- **Given exercise 1**
In the post on SegWit and triple entry, why must the expenses department become a full node? Answer in one to three sentences.
- **Given exercise 2**
Repeat the passage of the post on SegWit and triple entry from "When we sign" to "its standalone property.", word for word.
- **Given exercise 3**
In the post on SegWit and triple entry, how would you put this sentence into Spanish: "When we sign it using a private key, we take the signature and append it to the entry."

- **Excerpted text**

● ● ● ● ● ● ●

Jimmy Nguyen criticises SegWit on the basis that it breaks the signature of a contract according to US law. This is a reasonable argument to make but it is also not a particularly relevant one. In practice, this only matters in the context of a particularly vicious and time-wasting case. You could argue that all of them are, and lawyers will argue on your dime that you have to get this right. But actually, for the most part, in court, lawyers don’t like to argue things that they know they are going to lose. The contract is signed, it’s just not signed in a particularly helpful fashion. For the most part, real courts and real judges know how to distinguish intent from technical signatures, so it would only be relevant where the law states that a particular contract must be signed in a particular way, and then we’ve got other problems. Yes, I know, UCC and all that, but let’s get back to the real world.
But there is another problem, and Nguyen’s post has triggered my thinking on it. Let’s examine this from the perspective of triple entry. When we (by this I mean to include Todd and Gary) were thinking of the problem, we isolated each transaction as being essentially one atomic element. Think of an entry in accounting terms. Or think of a record in database terms. However you think about it, it’s a list of horizontal elements that are standalone.
When we sign it using a private key, we take the signature and append it to the entry. By this means, the entry becomes stronger - it carries its authorisation - but it still retains its standalone property.
So, with the triple entry design in that old paper, we don’t actually cut anything out of the entry, we just make it stronger with an appended signature. You can think of it as is a strict superset of the old double entry and even the older single entry if you wanted to go that far. Which makes it compatible which is a nice property, we can extract double entry from triple entry and still use all the old software we’ve built over the last 500 years.
And, standalone means that Alice can talk to Bob about her transactions, and Bob can talk to Carol about his transaction without sharing any irrelevant or private information.
Now, Satoshi’s design for triple entry broke the atomicity of transactions for consensus purposes. But it is still possible to extract out the entries out of the UTXO, and they remain standalone because they carry their signature. This is especially important for say an SPV client, but it’s also important for any external application.
Like this: I’m flying to Shanghai next week on Blockchain Airlines, and I’ve got to submit expenses. I hand the expenses department my Bitcoin entries, sans signatures, and the clerk looks at them and realises they are not signed. See where this is going? Because, compliance, etc, the expenses department must now be a full node. Not SPV. It must now hold the entire blockchain and go searching for that transaction to make sure it’s in there - it’s real, it was expended. Because, compliance, because audit, because tax, because that’s what they do - check things.
If Bitcoin is triple entry, this is making it a more expensive form of triple entry. We don’t need those costs, bearing in mind that these costs are replicated across the world - every user, every transaction, every expenses report, every accountant. For the cost of including a signature, an EC signature at that, the extra bytes gain us a LOT of strength, flexibility and cost savings.
(You could argue that we have to provide external data in the form of the public key. So whoever’s got the public key could also keep the sigs. This is theoretically true but is starting to get messy and I don’t want to analyse right now what that means for resource, privacy, efficiency.)

● ● ● ● ● ● ●

- **Records provided**
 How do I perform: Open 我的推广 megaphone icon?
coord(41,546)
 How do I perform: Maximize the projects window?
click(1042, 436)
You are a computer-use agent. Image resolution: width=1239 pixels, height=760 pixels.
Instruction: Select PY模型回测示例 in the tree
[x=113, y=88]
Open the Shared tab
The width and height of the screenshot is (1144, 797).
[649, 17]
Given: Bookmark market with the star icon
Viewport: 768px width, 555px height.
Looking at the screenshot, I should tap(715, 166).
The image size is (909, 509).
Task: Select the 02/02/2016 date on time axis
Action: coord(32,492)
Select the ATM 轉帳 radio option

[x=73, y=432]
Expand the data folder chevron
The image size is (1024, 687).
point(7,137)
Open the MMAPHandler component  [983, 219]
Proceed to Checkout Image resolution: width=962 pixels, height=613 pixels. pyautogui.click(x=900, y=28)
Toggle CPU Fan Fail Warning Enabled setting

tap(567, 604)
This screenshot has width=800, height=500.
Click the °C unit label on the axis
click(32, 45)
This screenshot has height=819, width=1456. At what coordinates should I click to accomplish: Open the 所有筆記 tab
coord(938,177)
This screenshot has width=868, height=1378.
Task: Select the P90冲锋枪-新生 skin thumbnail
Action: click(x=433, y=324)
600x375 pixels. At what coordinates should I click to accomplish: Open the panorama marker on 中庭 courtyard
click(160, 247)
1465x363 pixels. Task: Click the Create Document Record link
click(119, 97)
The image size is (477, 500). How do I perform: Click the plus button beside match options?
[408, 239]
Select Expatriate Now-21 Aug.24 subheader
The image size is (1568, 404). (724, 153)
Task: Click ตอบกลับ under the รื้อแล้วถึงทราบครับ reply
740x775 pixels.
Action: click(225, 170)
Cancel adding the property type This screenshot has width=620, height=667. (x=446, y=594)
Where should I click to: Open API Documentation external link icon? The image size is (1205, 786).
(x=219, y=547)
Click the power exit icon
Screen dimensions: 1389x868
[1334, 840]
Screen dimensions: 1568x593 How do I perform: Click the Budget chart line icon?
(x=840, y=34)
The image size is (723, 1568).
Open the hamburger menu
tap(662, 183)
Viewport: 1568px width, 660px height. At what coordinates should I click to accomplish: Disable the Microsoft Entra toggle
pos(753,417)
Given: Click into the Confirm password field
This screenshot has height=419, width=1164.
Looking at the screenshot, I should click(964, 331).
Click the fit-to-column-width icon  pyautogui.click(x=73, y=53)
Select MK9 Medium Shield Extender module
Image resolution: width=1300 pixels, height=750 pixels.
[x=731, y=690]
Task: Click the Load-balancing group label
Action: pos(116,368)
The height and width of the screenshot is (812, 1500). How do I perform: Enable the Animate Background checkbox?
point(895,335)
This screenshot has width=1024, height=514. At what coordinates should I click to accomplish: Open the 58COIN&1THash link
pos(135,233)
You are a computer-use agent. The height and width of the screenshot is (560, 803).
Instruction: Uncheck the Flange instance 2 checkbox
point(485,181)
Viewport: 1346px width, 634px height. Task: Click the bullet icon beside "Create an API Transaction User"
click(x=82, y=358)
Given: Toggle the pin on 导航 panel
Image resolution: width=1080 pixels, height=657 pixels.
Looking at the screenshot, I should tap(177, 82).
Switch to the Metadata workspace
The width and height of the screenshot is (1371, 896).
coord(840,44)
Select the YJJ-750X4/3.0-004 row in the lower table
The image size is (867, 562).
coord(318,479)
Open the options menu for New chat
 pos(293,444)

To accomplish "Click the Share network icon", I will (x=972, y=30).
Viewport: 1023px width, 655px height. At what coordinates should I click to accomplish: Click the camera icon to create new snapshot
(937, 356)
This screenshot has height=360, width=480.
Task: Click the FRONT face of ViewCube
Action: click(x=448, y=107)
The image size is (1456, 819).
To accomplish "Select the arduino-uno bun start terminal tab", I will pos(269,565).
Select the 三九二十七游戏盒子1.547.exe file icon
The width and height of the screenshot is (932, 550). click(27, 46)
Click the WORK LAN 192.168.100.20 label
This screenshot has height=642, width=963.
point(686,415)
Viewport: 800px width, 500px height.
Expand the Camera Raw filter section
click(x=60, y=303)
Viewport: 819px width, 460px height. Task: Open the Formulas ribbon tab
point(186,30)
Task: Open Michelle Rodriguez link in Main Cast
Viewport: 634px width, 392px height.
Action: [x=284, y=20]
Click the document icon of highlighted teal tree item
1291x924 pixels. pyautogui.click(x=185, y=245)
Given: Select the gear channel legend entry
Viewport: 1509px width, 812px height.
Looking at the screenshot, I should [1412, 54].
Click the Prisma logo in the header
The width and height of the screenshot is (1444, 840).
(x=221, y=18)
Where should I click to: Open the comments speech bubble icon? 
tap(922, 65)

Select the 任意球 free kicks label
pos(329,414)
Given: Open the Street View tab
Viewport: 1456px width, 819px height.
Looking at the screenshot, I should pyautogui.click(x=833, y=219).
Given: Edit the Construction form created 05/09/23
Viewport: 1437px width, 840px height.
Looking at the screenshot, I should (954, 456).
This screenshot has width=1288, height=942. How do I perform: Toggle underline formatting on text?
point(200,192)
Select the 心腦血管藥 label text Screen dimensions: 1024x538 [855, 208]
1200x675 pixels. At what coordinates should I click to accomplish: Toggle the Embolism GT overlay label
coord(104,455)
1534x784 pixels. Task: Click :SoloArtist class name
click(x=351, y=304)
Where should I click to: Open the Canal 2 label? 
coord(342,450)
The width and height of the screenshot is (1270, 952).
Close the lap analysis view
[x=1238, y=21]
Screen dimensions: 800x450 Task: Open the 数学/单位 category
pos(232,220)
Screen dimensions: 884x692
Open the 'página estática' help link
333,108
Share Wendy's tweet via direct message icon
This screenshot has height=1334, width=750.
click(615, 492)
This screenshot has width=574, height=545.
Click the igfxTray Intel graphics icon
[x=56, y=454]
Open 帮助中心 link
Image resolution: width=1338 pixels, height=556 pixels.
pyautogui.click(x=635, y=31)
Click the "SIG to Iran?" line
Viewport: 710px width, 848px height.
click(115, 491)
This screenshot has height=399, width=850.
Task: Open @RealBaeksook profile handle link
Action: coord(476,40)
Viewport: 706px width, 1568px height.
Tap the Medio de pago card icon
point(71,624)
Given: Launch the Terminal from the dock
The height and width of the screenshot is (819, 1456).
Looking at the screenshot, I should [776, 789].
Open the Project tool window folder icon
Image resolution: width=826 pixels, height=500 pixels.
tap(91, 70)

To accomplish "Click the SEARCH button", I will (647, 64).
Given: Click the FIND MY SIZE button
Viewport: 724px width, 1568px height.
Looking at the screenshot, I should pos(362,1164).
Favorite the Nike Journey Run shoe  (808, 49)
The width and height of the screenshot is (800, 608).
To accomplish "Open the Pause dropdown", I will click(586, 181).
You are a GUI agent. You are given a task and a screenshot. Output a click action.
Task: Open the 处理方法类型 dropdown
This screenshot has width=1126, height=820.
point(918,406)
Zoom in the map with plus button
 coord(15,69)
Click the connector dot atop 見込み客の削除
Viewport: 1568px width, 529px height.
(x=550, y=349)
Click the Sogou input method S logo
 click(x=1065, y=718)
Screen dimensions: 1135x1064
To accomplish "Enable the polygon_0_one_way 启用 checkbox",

● ● ● ● ● ● ●

- **Worked solution 1**
The entries handed to the department lack signatures, so the clerk cannot verify them from the entries alone. For compliance, audit and tax, the department must hold the entire blockchain and search it for each transaction to confirm that it is real and was expended.

- **Worked solution 2**
When we sign it using a private key, we take the signature and append it to the entry. By this means, the entry becomes stronger - it carries its authorisation - but it still retains its standalone property.

- **Worked solution 3**
Cuando lo firmamos con una clave privada, tomamos la firma y la añadimos a la entrada.